▸ EXERCISE AIM
Give back exactly the lines from the one holding "The width and" to the bottom of the material, both included, and nothing more. No pictures.

▸ PROVIDED INFORMATION
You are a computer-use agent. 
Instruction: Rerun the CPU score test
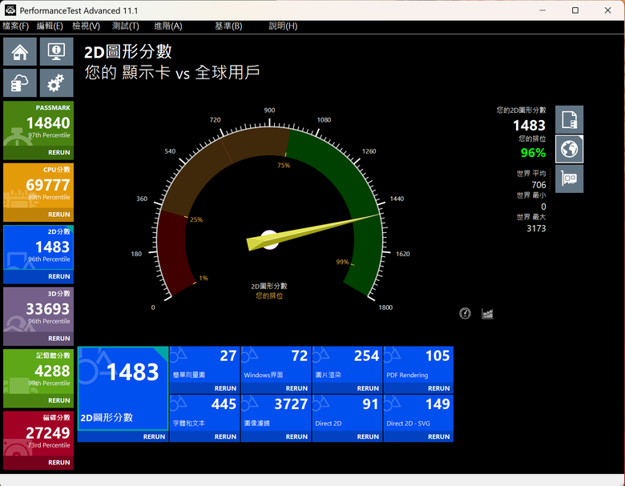(x=59, y=215)
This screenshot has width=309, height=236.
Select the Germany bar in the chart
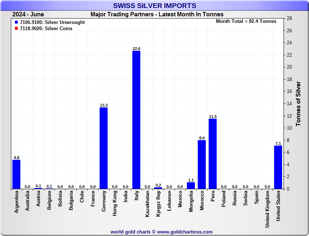point(104,148)
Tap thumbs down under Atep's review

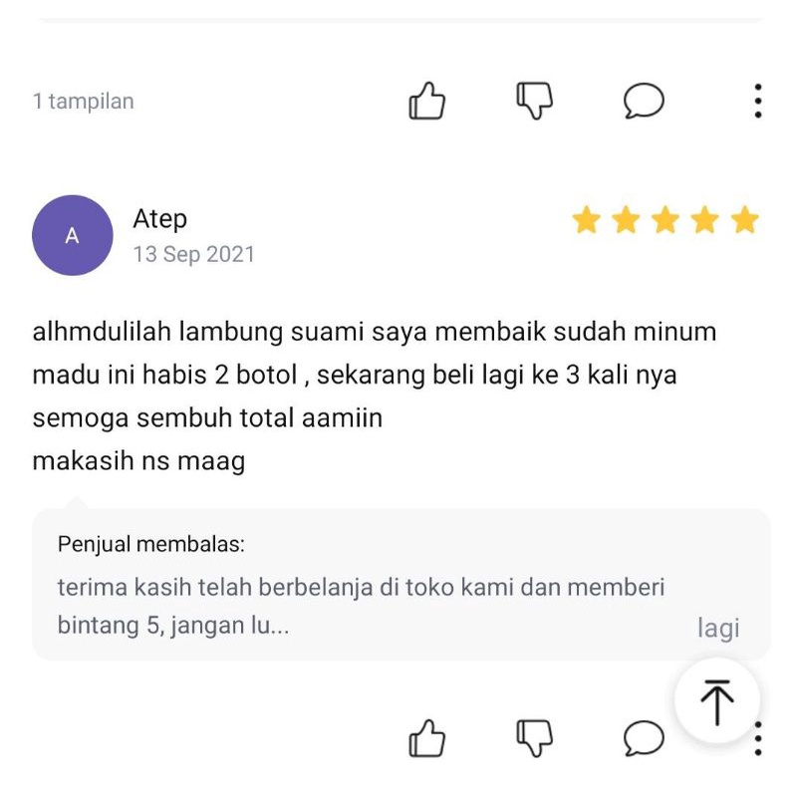[534, 738]
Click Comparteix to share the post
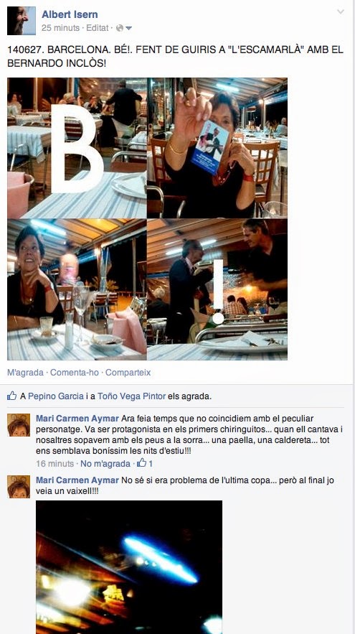The image size is (355, 634). [128, 373]
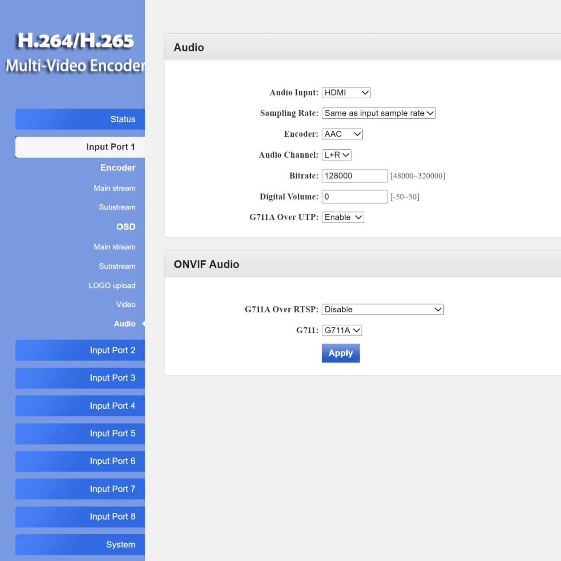Open the Encoder dropdown showing AAC

pos(342,134)
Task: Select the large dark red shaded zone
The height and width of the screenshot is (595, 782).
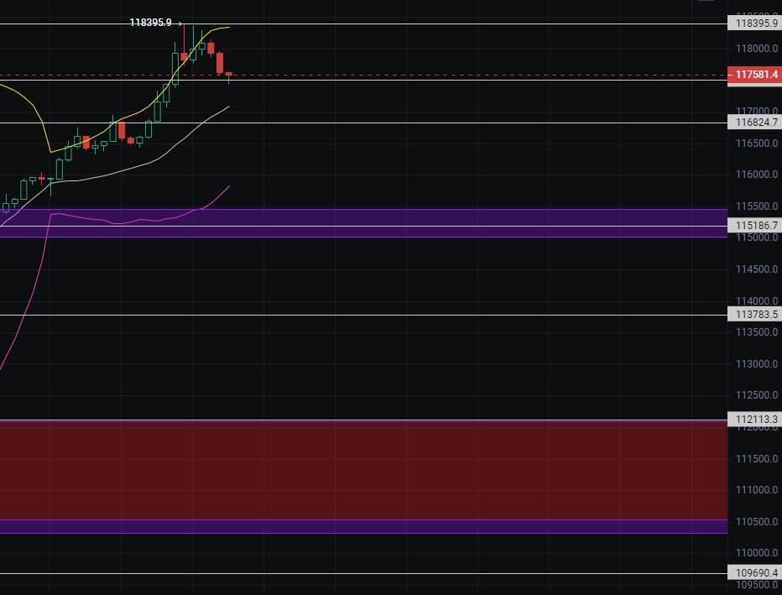Action: click(x=361, y=470)
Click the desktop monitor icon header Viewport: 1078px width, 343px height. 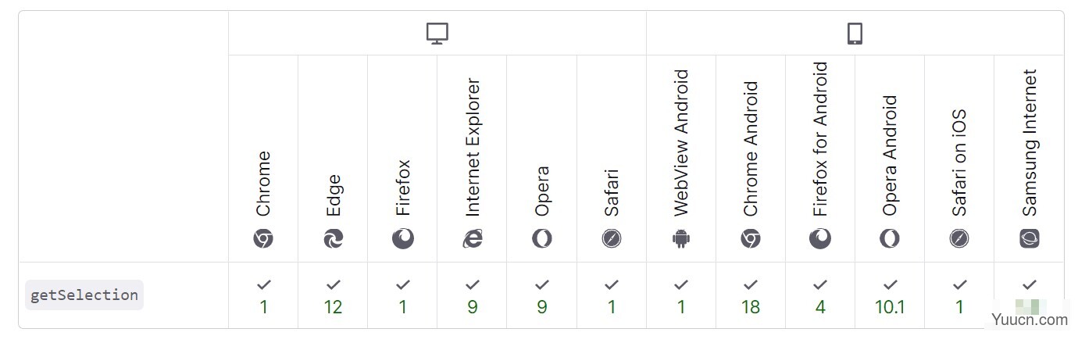pyautogui.click(x=437, y=34)
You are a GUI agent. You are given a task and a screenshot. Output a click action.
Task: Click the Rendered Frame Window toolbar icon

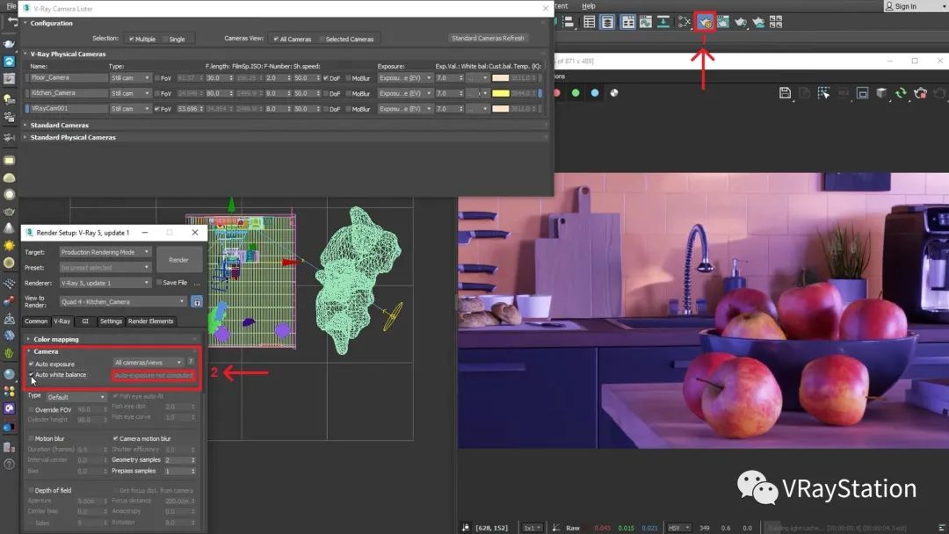click(723, 22)
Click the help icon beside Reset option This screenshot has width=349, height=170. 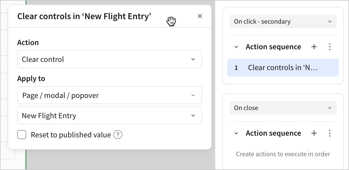click(118, 135)
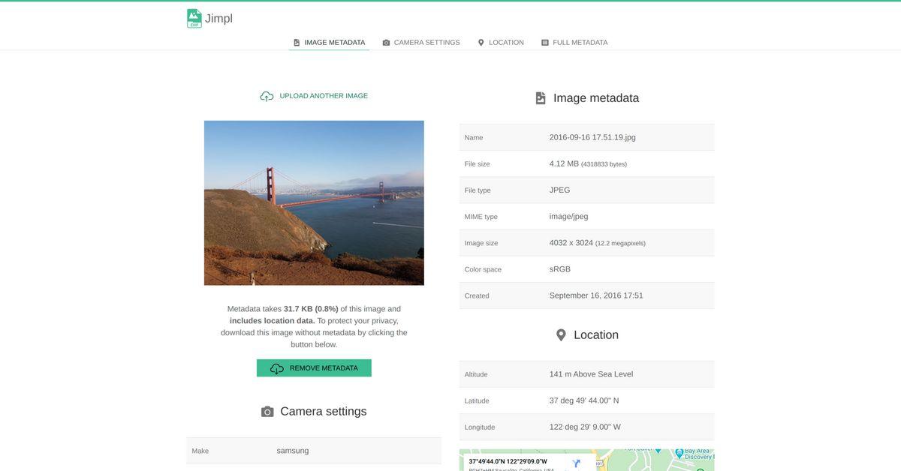901x471 pixels.
Task: Click the blue directions arrow on the map
Action: tap(577, 464)
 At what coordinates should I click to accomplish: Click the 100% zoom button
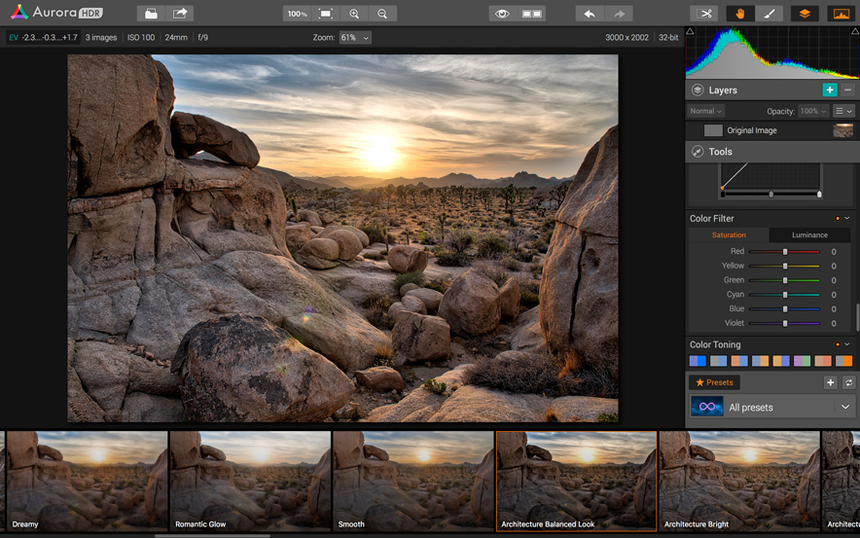[x=298, y=14]
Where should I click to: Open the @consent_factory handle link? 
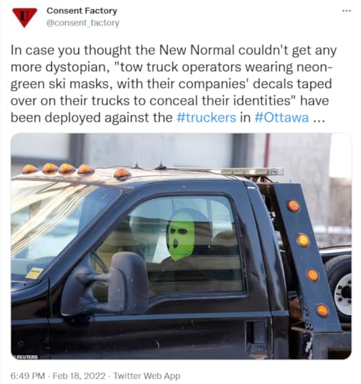[83, 23]
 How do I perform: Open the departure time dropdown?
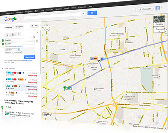click(18, 53)
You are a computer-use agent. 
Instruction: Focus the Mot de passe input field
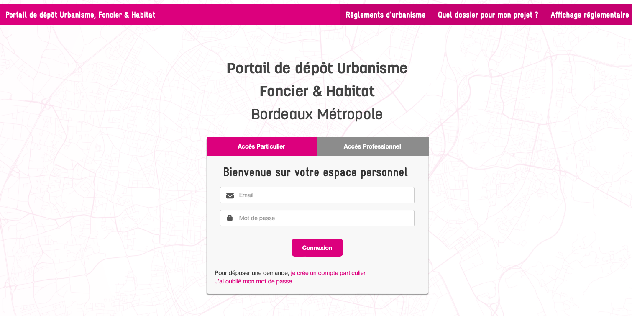pyautogui.click(x=317, y=218)
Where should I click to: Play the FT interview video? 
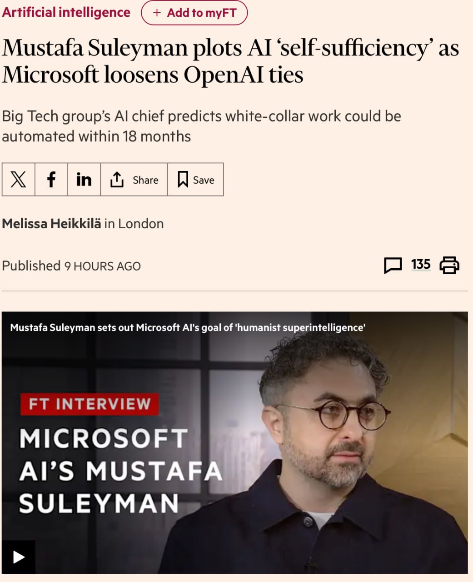(19, 557)
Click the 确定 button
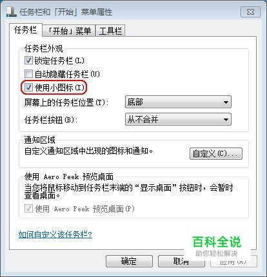 click(x=129, y=261)
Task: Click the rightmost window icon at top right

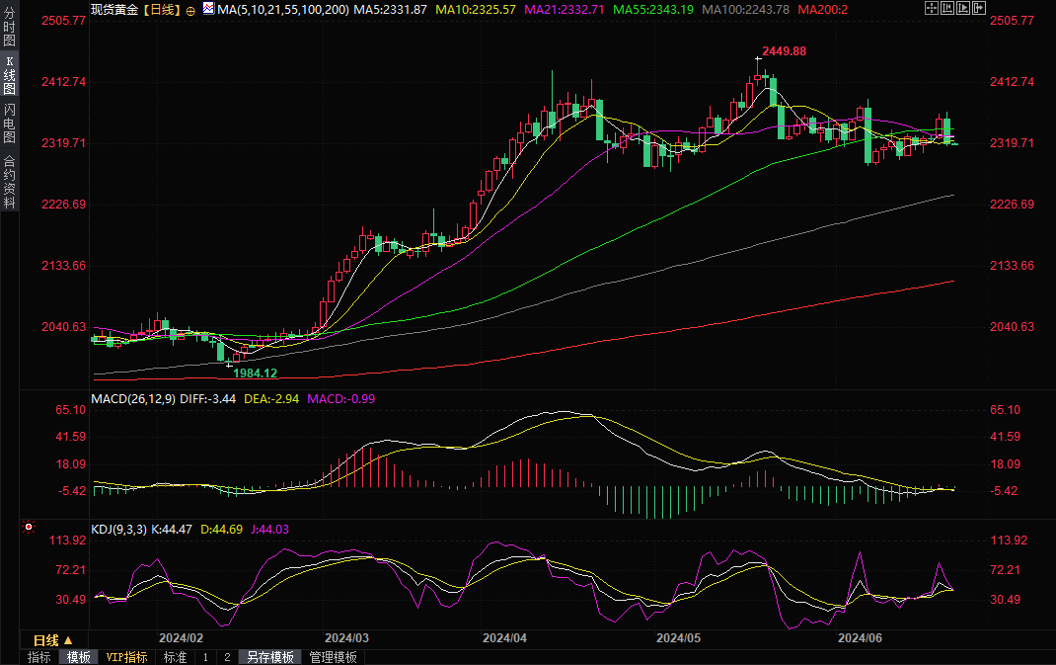Action: coord(982,8)
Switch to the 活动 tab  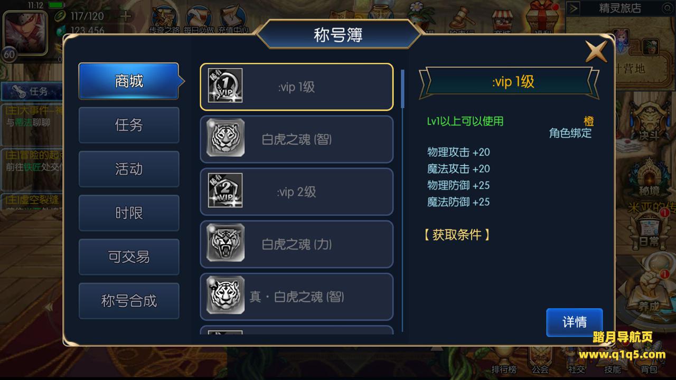(x=129, y=169)
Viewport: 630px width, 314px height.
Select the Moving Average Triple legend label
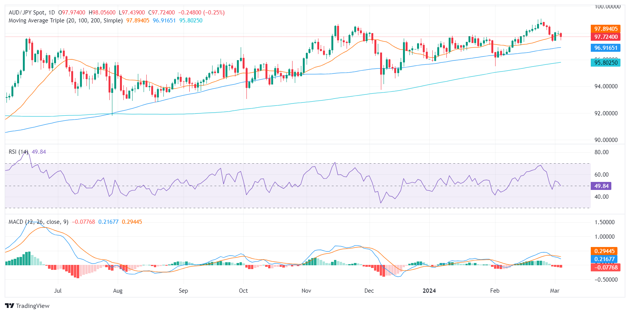(x=66, y=21)
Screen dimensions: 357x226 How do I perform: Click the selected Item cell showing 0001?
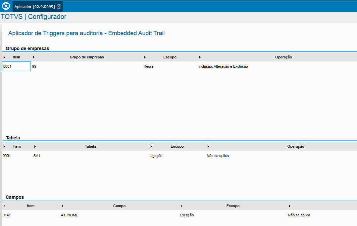[x=16, y=66]
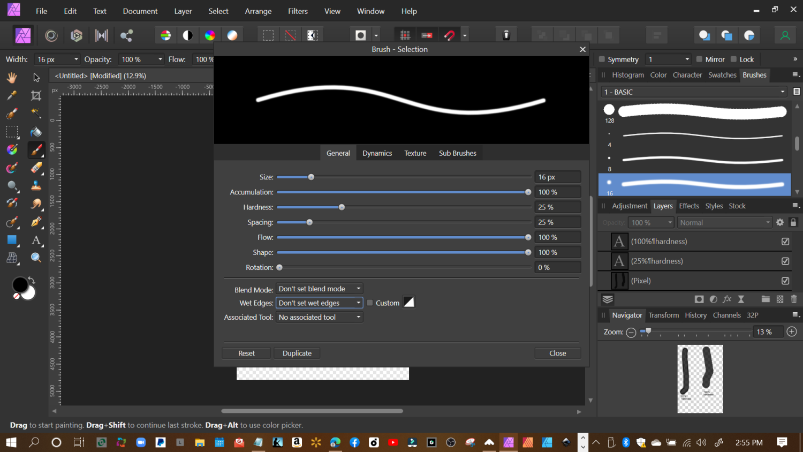Select the Zoom tool magnifier
Viewport: 803px width, 452px height.
(36, 258)
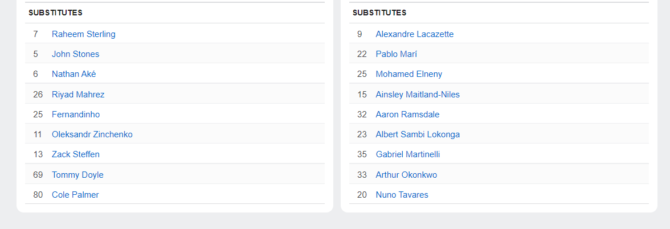Screen dimensions: 670x229
Task: Open Riyad Mahrez's profile link
Action: (x=78, y=95)
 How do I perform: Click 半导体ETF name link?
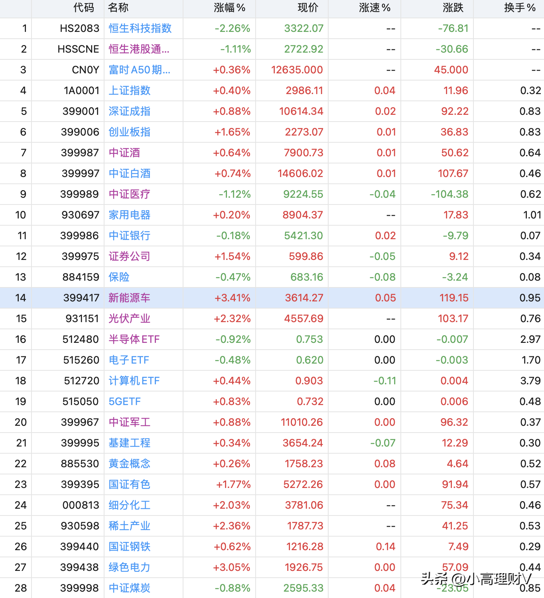tap(134, 339)
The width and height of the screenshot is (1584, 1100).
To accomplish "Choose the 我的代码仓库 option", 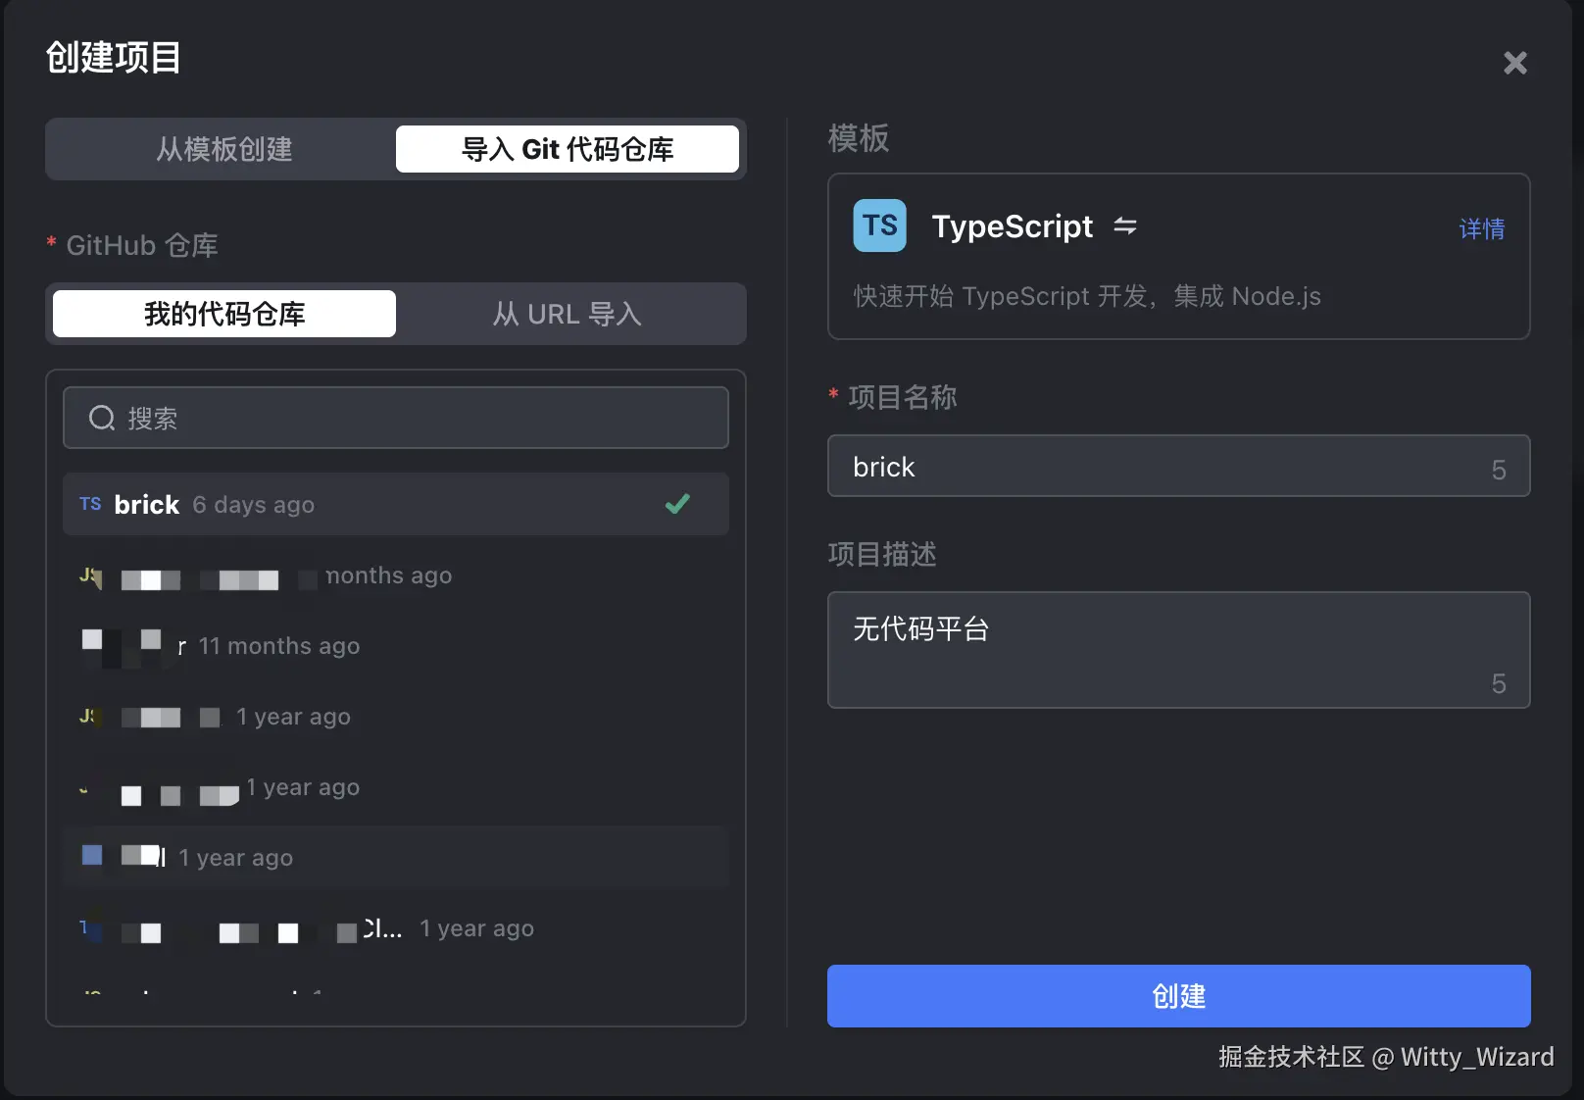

▸ SOLUTION
The width and height of the screenshot is (1584, 1100).
To accomplish "Choose the 我的代码仓库 option", 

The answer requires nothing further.